# how to get PR of Australia from india



## juturisatish

Hello,
Can any one know how to get PR of Australia from INDIA. I am an civil Engineer having 5 years of experience. and is there any better opportunities for Civil engineers. please tell me.


----------



## jsa

juturisatish said:


> Hello,
> Can any one know how to get PR of Australia from INDIA. I am an civil Engineer having 5 years of experience. and is there any better opportunities for Civil engineers. please tell me.


There are many different ways to get Australian PR such as point based entry, employer sponsored , relative sponsored or indirect through work visa. For wide rage of information refer to DIAC website.


----------



## juturisatish

Thanks alot and what is meant be point based entry and indirect through work visa........


----------



## jsa

juturisatish said:


> Thanks alot and what is meant be point based entry and indirect through work visa........

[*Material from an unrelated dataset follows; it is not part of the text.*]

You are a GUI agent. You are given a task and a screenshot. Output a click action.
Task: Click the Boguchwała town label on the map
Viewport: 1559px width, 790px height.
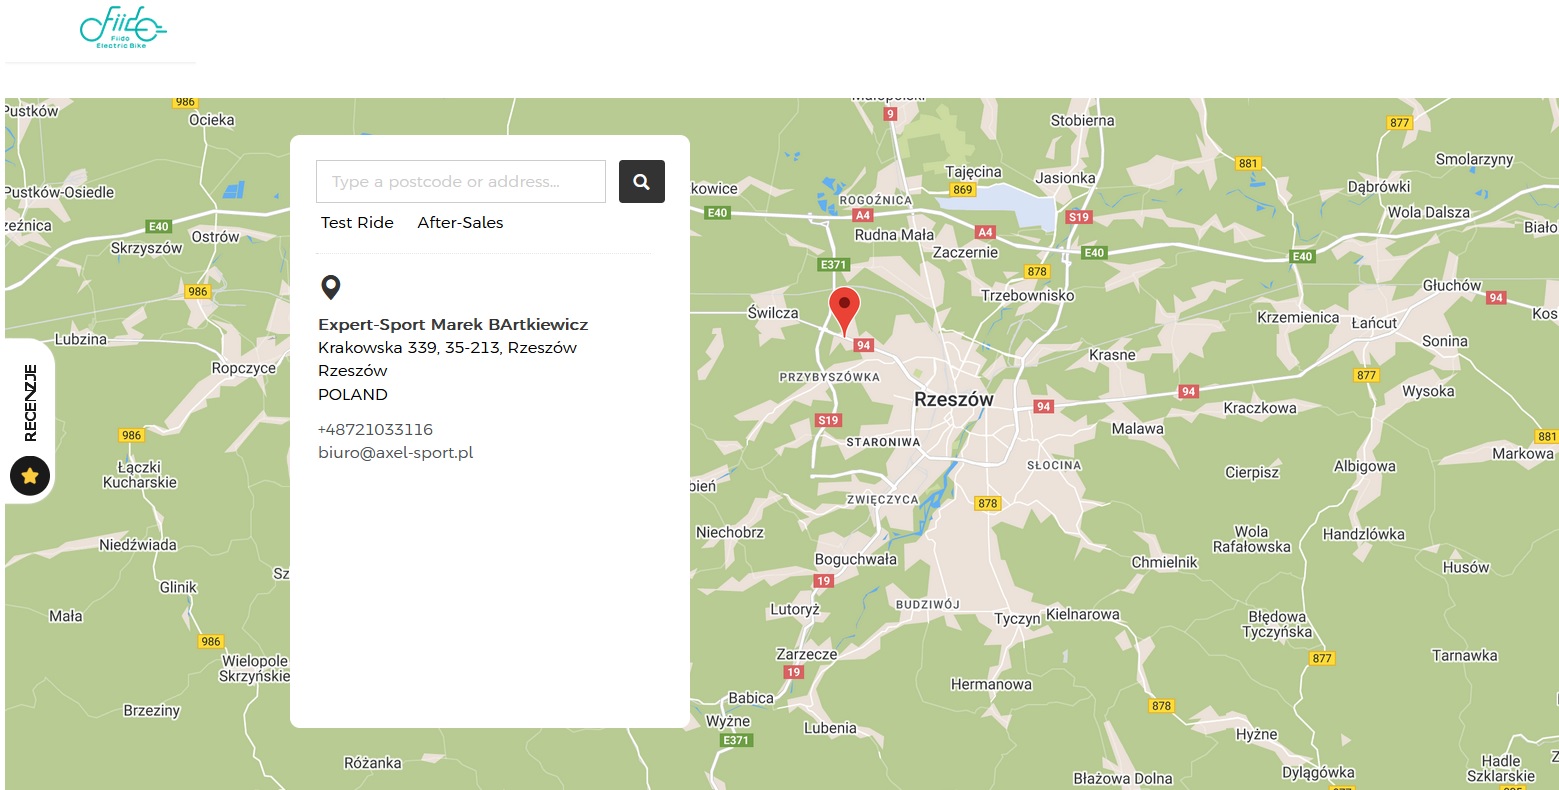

To apply under point based entry you must have your occupation in current SOL and first you need to get skill assessment from relevant skill accessment body. Besides, you have to qualify minimum of 65 points and have to registrar EOI (expression of interest). or choose the another way finding employer who is willing to sponsor you under direct entry (ENS or RSMS) scheme or under indirect entry (457 visa; valid for 4 years, we can call it Business long stay temporary visa or in simple words "work permit") which allow you to apply for PR after 2 years work with same employer.
Good luck!!!


----------